Eintrag · Etym. Wb. des Deutschen (Pfeifer)
kusch
kusch
kusch Interjektion, mit der dem Hund (ursprünglich dem auf frz. Kommandos hörenden abgerichteten Jagdhund, vgl. frz. chien couchant ‘Vorsteh-, Hühnerhund’) befohlen wird, sich lautlos hinzulegen, Übernahme (17. Jh., zunächst noch mit frz. Schreibung) von frz. couche! (im 18. Jh. auch kusch dich!, nach frz. couche-toi!), Imperativ des Verbs frz. (se) coucher, afrz. (soi) couchier ‘sich niederlegen, ausstrecken’ (transitiv ‘niederlegen, zu Bett bringen’), von lat. collocāre ‘hinstellen, hinsetzen, niederlegen’; vgl. lat. locāre ‘stellen, legen, unterbringen, vermieten, ausleihen’ (zu lat. locus ‘Ort, Platz, Stelle’, s. lokal) und s. kon-. Neben Fügungen wie couchi machen (17. Jh.), couché machen, kusch machen, sein (18. Jh., vgl. frz. être couché ‘liegen’), die in derber Redeweise auch auf Menschen angewandt werden, tritt im 18. Jh. kuschen Vb. ‘sich niederlegen, sich ducken’, von Menschen ‘sich fügen, klein beigeben’ (oft reflexiv nach frz. se coucher); dazu die Intensivbildung kuscheln Vb. reflexiv ‘sich anschmiegen, in etw.
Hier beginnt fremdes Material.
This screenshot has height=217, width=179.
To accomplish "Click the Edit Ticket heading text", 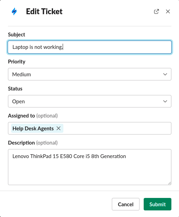I will [x=44, y=11].
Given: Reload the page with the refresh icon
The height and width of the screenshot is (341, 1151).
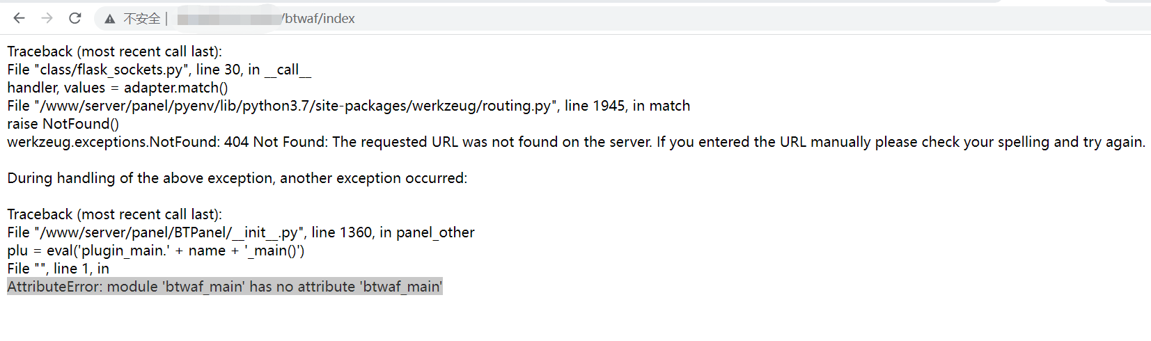Looking at the screenshot, I should tap(75, 18).
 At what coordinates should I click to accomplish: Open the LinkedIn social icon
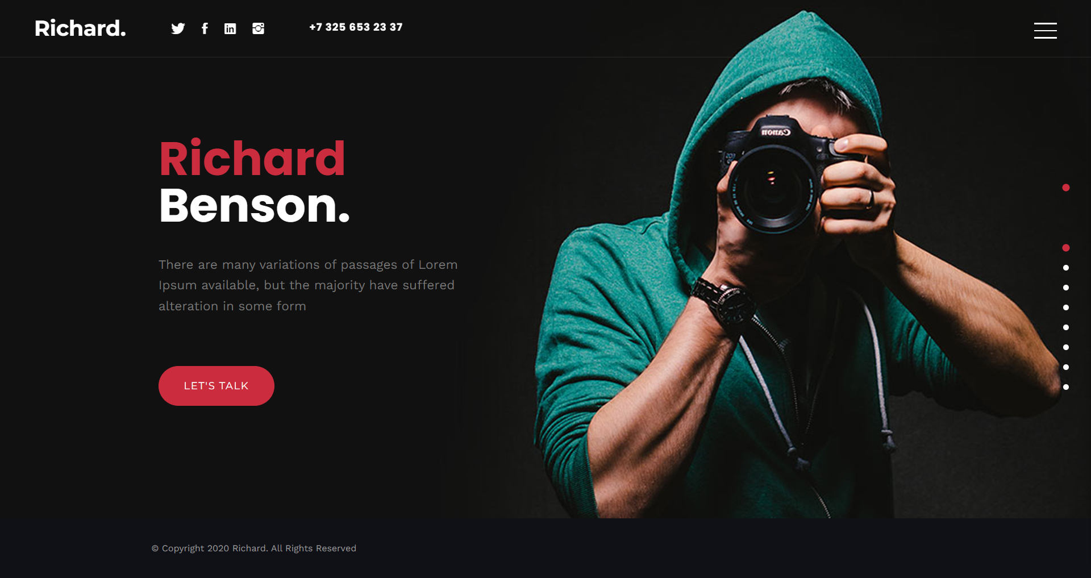230,28
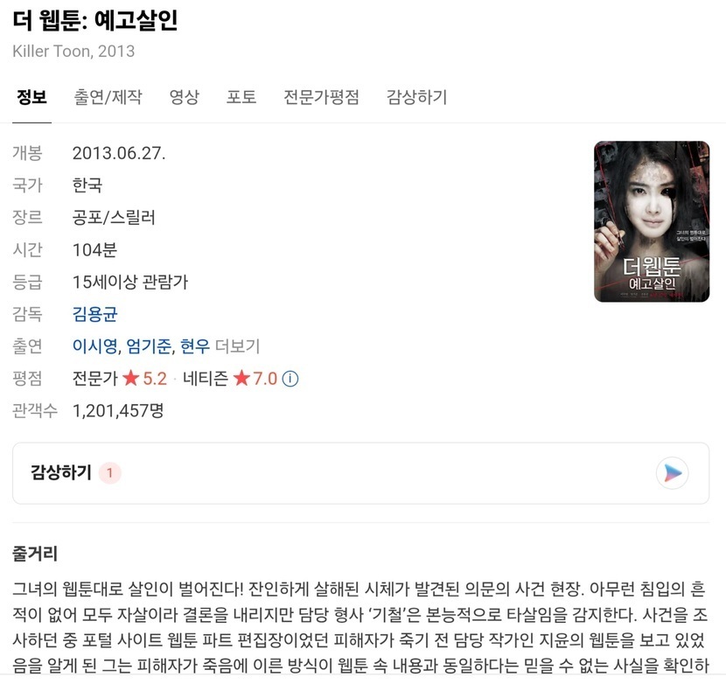
Task: Click the 5.2 expert rating score
Action: tap(155, 379)
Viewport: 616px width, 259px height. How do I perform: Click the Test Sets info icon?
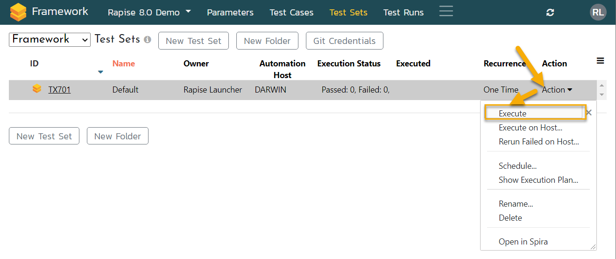click(x=148, y=40)
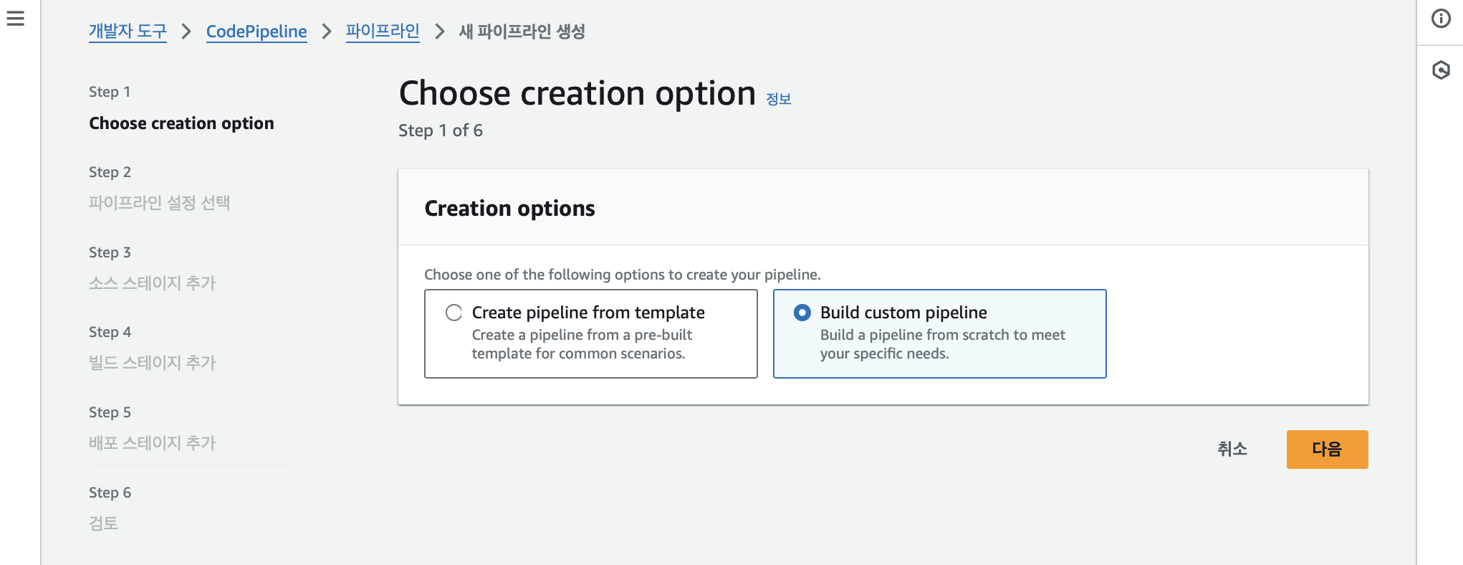Screen dimensions: 1463x565
Task: Click the template option card description
Action: pos(581,344)
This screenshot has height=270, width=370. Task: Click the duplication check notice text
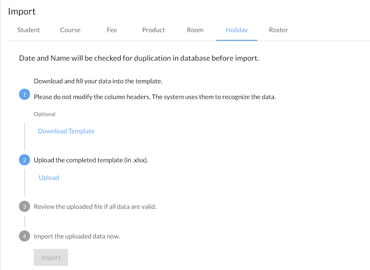[139, 59]
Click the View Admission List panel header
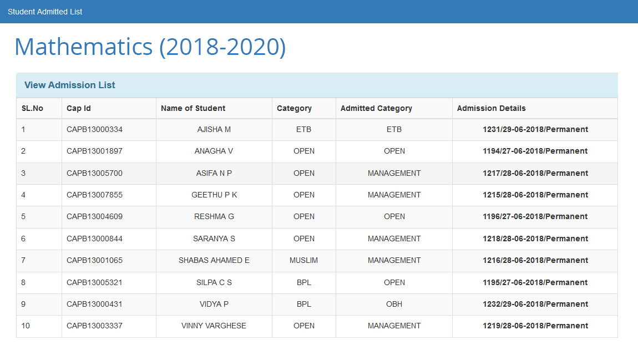638x355 pixels. tap(70, 85)
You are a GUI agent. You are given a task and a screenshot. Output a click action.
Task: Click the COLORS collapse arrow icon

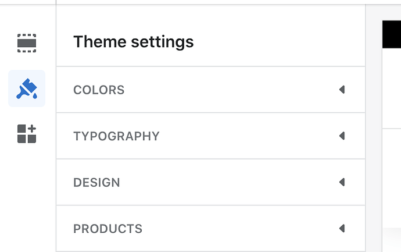pos(342,90)
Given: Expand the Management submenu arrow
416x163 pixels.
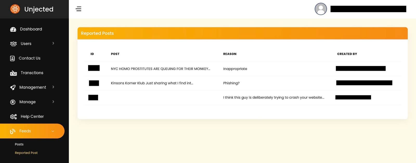Looking at the screenshot, I should point(53,87).
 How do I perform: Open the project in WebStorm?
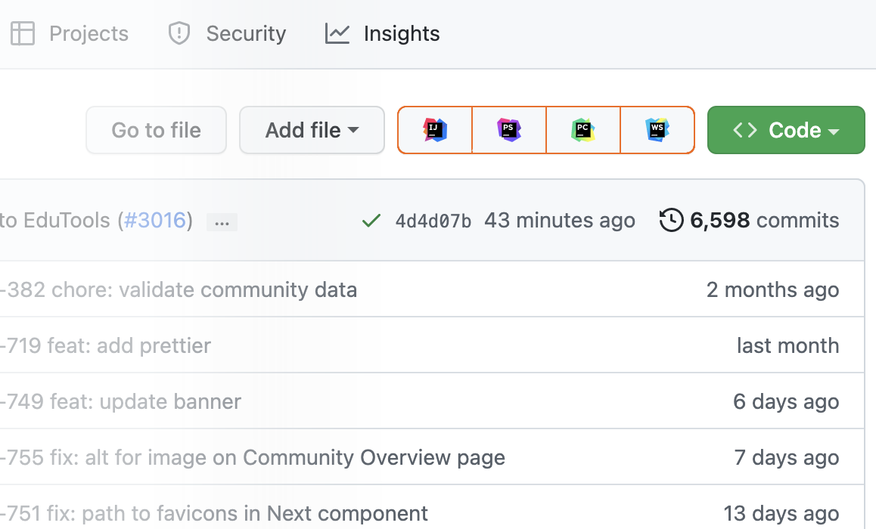(x=657, y=129)
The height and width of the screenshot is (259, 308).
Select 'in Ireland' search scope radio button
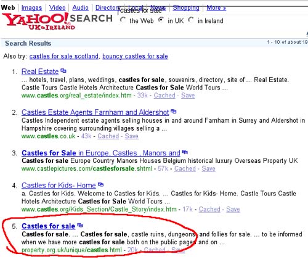click(191, 20)
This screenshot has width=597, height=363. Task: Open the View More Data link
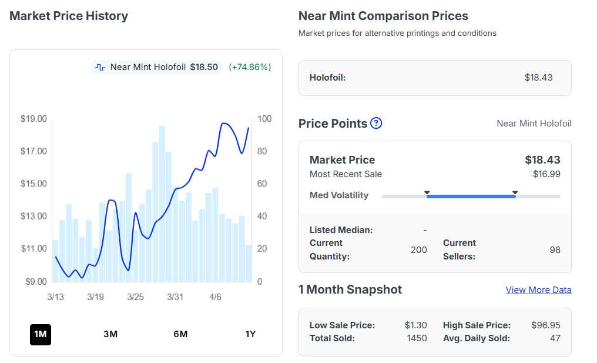pos(538,290)

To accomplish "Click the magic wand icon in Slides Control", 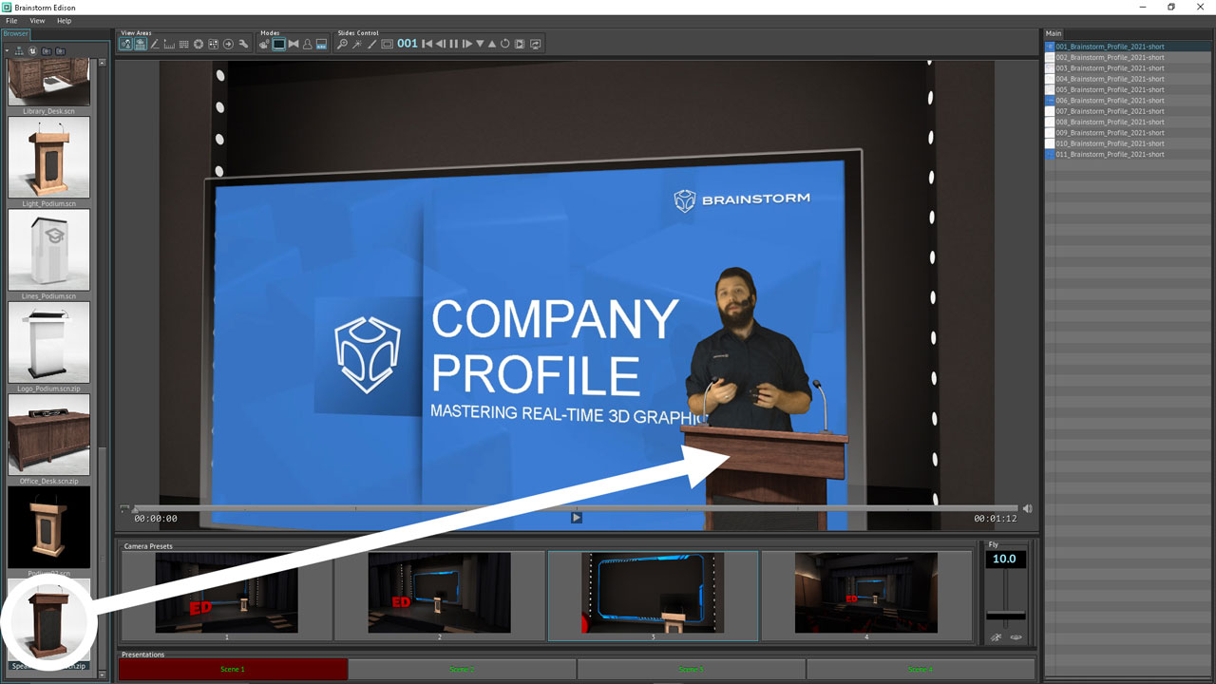I will (x=356, y=44).
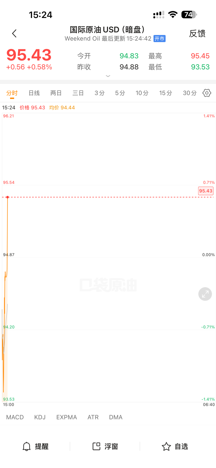
Task: Tap the alert bell icon
Action: click(26, 446)
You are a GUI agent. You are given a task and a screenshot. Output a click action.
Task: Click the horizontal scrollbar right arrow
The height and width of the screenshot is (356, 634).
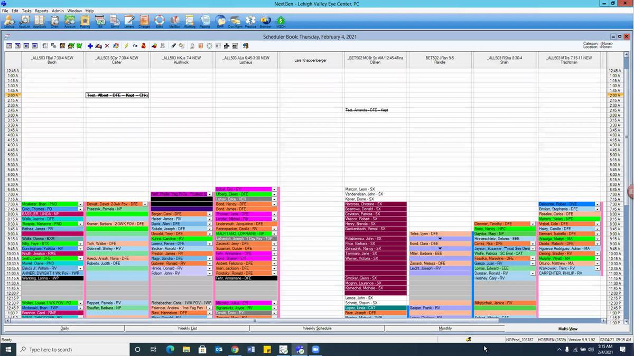pos(603,321)
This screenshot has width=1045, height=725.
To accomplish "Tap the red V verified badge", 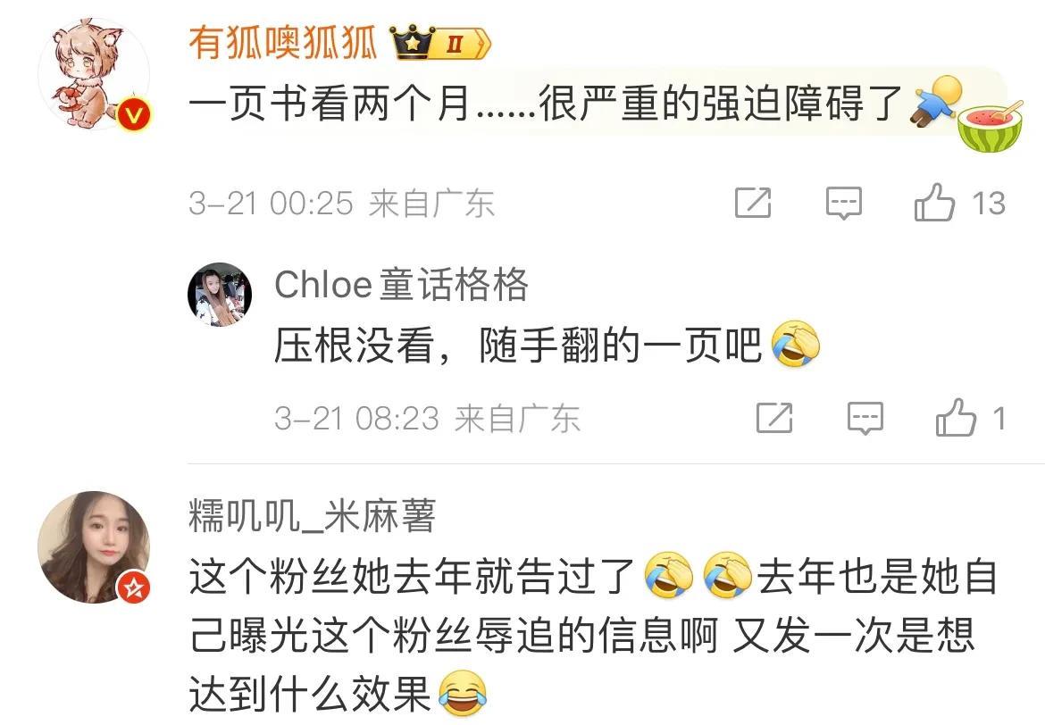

Schützendes, Wärmendes schmiegen, einhüllen’ (um 1900), die sich jedoch semantisch an ältere Mundartausdrücke wie rhein. sich kutsche(l)n ‘sich einhüllen, anschmiegen, zusammenkauern’, tirol. gutsch’ln, gutschen ‘schlummern’, schles. (ein)kuschern ‘einschläfern’ (bezeugt seit dem 19. Jh.), ostpreuß. kutschen ‘im Bett liegen’, sich einkutschen ‘sich einhüllen’ (18. Jh.) anschließt, vgl. obd. Gutsche ‘Ruhebett’ (Ende 15. Jh.), rhein. Kutsch ‘(Kinder)bett, Lager von Tieren’ (nach afrz. frz. couche bzw. daraus entlehntem ital. cuccia ‘Bett, Lagerstatt’, s. Couch).